Graças, pois, à Natureza pela incompatibilidade, pela vaidade invejosamente emuladora, pela ânsia insaciável de posses ou também do mandar! Sem elas, todas as excelentes disposições naturais da humanidade dormitariam eternamente sem desabrochar. O homem quer concórdia; mas a natureza sabe melhor o que é bom para a sua espécie, e quer discórdia. Ele quer viver comodamente e na satisfação; a natureza, porém, quer que ele saia da indolência e da satisfação ociosa, que mergulhe no trabalho e nas contrariedades para, em contrapartida, encontrar também os meios de se livrar com sagacidade daquela situação. Os motivos naturais, as fontes da insociabilidade e da resistência geral, de que brotam tantos males, mas que impelem também, no entanto, repetidamente a novas tensões das forças, por conseguinte, a novos desenvolvimentos das disposições naturais, revelam de igual modo o ordenamento de um sábio criador; e não, por exemplo, a mão de um espírito mau, que, por inveja, tenha estragado ou danificado a sua obra magnificente. (Kant (1784), Ideia de uma história universal com um propósito cosmopolita, 4.ª proposição)
Esta é uma das fundamentações mais interessantes do liberalismo alguma vez escritas. Kant valoriza, tendo em vista o progresso da humanidade na realização das suas disposições naturais, não a propensão sociável que há em nós, mas as qualidades insociáveis. A incompatibilidade e a resistência aos outros, a vaidade e a inveja, o desejo de poder ou a riqueza. Aqui está pensada a condição de possibilidade do mercado. O mercado é o lugar de troca, mas só existe mercado se os homens se orientarem pelas suas tendências insociáveis e egoístas. Kant, sem se referir ao mercado, acaba por legitimá-lo moralmente. Como? Como lugar de regulação do produto das ambições humanas, como o lugar onde estas adquirem um valor moral resultante da emulação dos concorrentes. O mercado é o lugar onde a discórdia natural dos homens (aquela que a sábia natureza deseja que entre nós exista) substitui a guerra e a violência pela troca de produtos e bens, uma troca, em última análise, fundada no contrato.
Esta discórdia entre os homens que os conduz à emulação tem um outro valor moral. Ela conduz a que os homens saiam da indolência e do ócio, que desenvolvam a sua sagacidade, que façam emergir as disposições naturais que residem no fundo de si mesmos. Contrariamente a uma certa visão cristã (preferencialmente, católica) e/ou socialista que vêem no egoísmo o mal, Kant vê no exercício do egoísmo, melhor, na concorrência entre egoísmos que se limitam entre-si um valor moral.

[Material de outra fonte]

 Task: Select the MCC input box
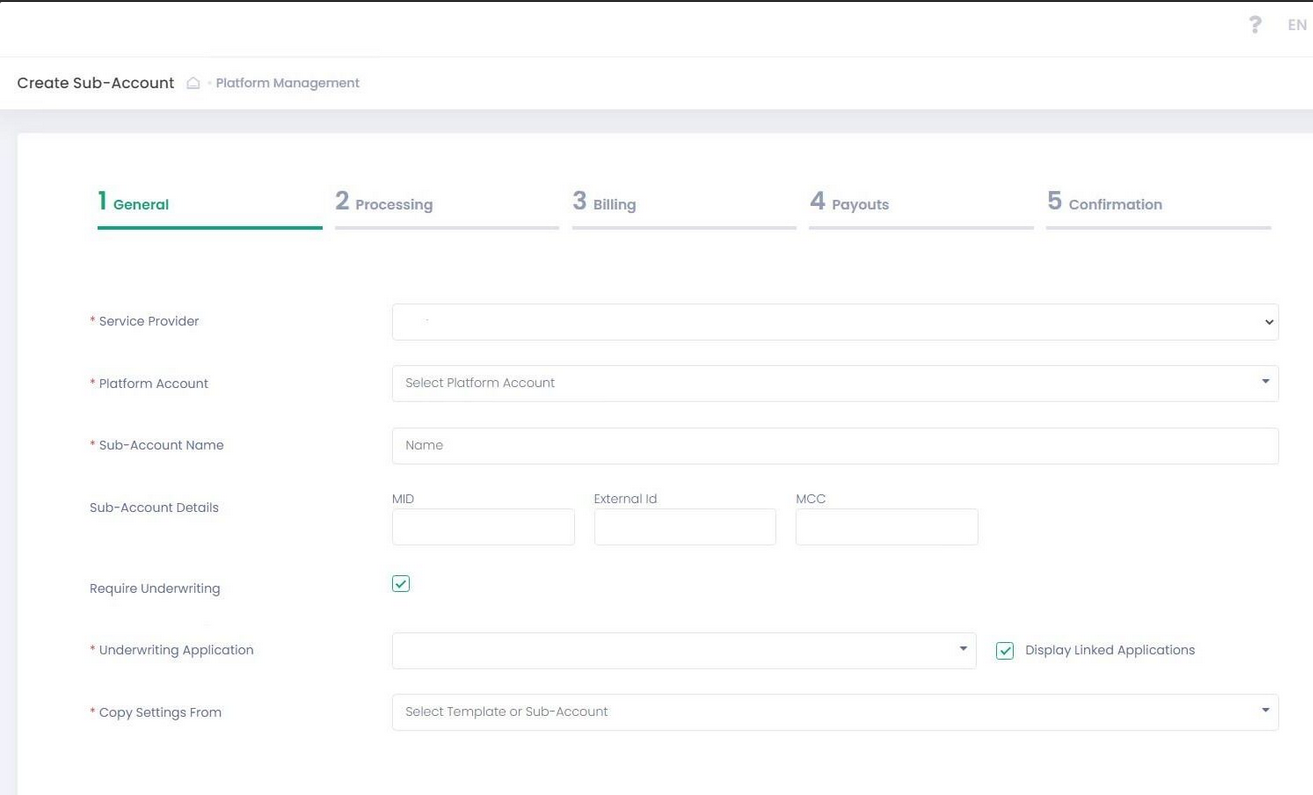886,527
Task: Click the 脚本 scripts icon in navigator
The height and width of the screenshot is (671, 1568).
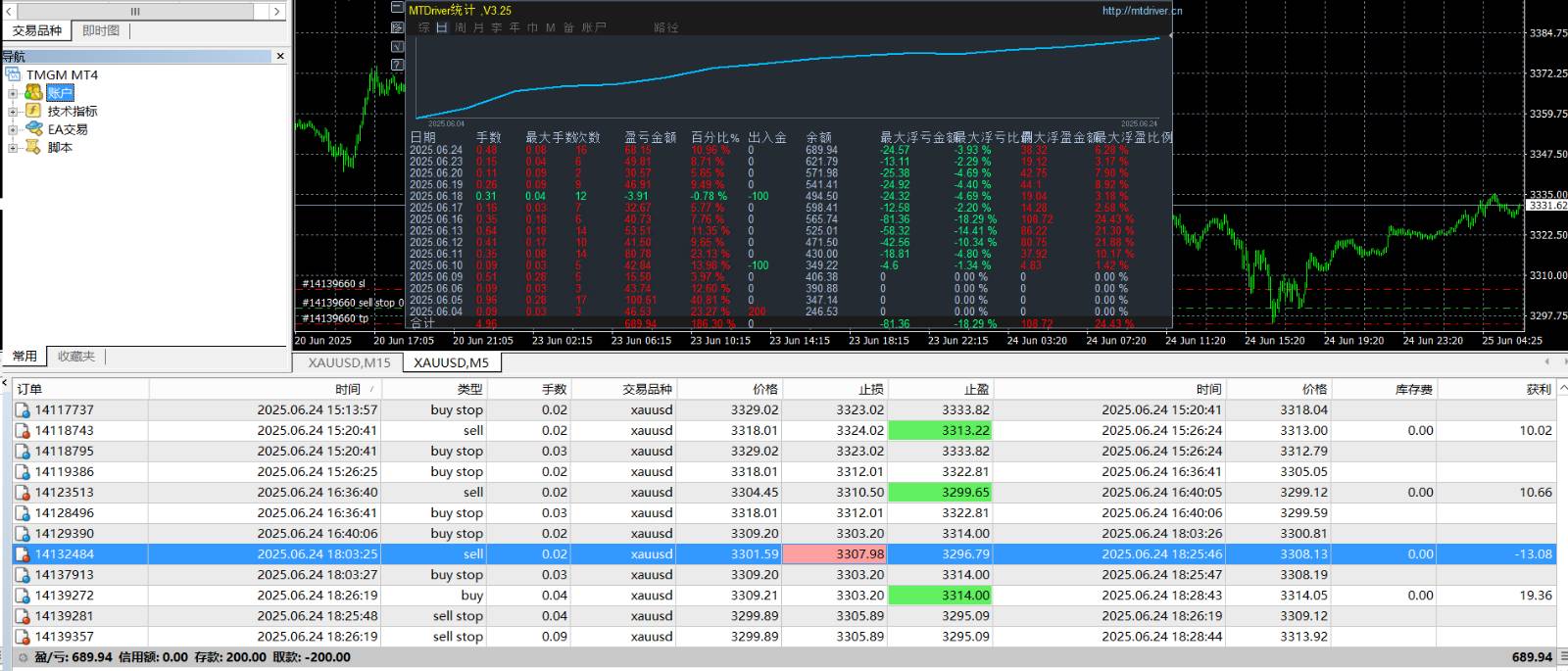Action: pos(33,147)
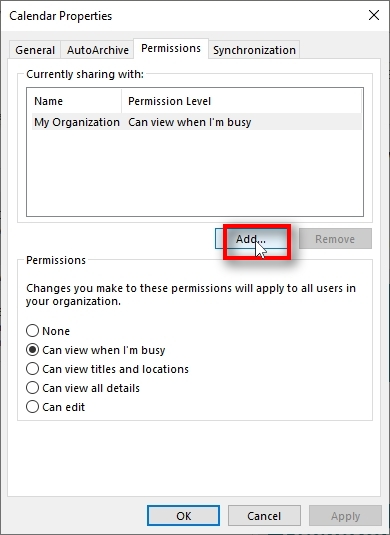
Task: Select My Organization row in sharing list
Action: pyautogui.click(x=197, y=122)
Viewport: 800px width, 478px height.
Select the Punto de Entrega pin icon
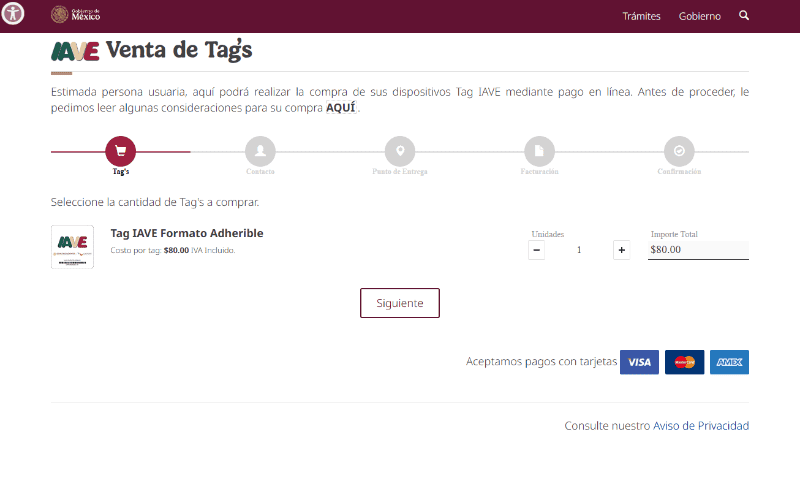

Este valor moral não diz respeito, no entanto, ao indivíduo, mas à espécie tomada como um todo. A subtileza do pensamento kantiano põe em tensão dois aspectos da vida moral. Por um lado, do ponto de vista estritamente moral, cada um deve agir segundo o puro dever, agir em contradição com as suas tendências egoístas. Por outro, olhando a espécie humana de uma perspectiva geral e histórica, essas tendências egoístas, dentro de certos limites estabelecidos pelo direito numa sociedade civil, são factor de progresso moral da humanidade devido ao desenvolvimento progressivo, pela emulação e concorrência, das óptimas disposições naturais que dormem dentro da nós. As tendências egoístas são a revelação de um sábio ordenamento da natureza.
Sem uma leitura muito profunda da filosofia de Kant - o grande pensador da Aufklärung - não é possível compreender nem o liberalismo clássico nem as suas variantes actuais, o ordoliberalismo alemão e o neoliberalismo americano. Isto significa, antes de mais, um esforço para compreender os valores morais que estão na base do liberalismo. São estes valores morais que o justificam e o legitimam. Veja-se o discurso moralista do actual governo. Sem o saberem, os actuais governantes acabam por reproduzir um certo kantismo. As consequências parecem-me claras. Não basta reclamar contra a maldade visceral inerente aos mercados ou às ideias liberais. É preciso avaliá-las. Para tal, não basta partir de preconceitos ideológicos ou denunciar os preconceitos ideológicos inerentes ao liberalismo e à defesa dos mercados. É preciso compreender o princípio moral e a vida ética subjacentes ao liberalismo. É preciso compreender o significado daquilo a que poderia chamar o heraclitianismo de Kant.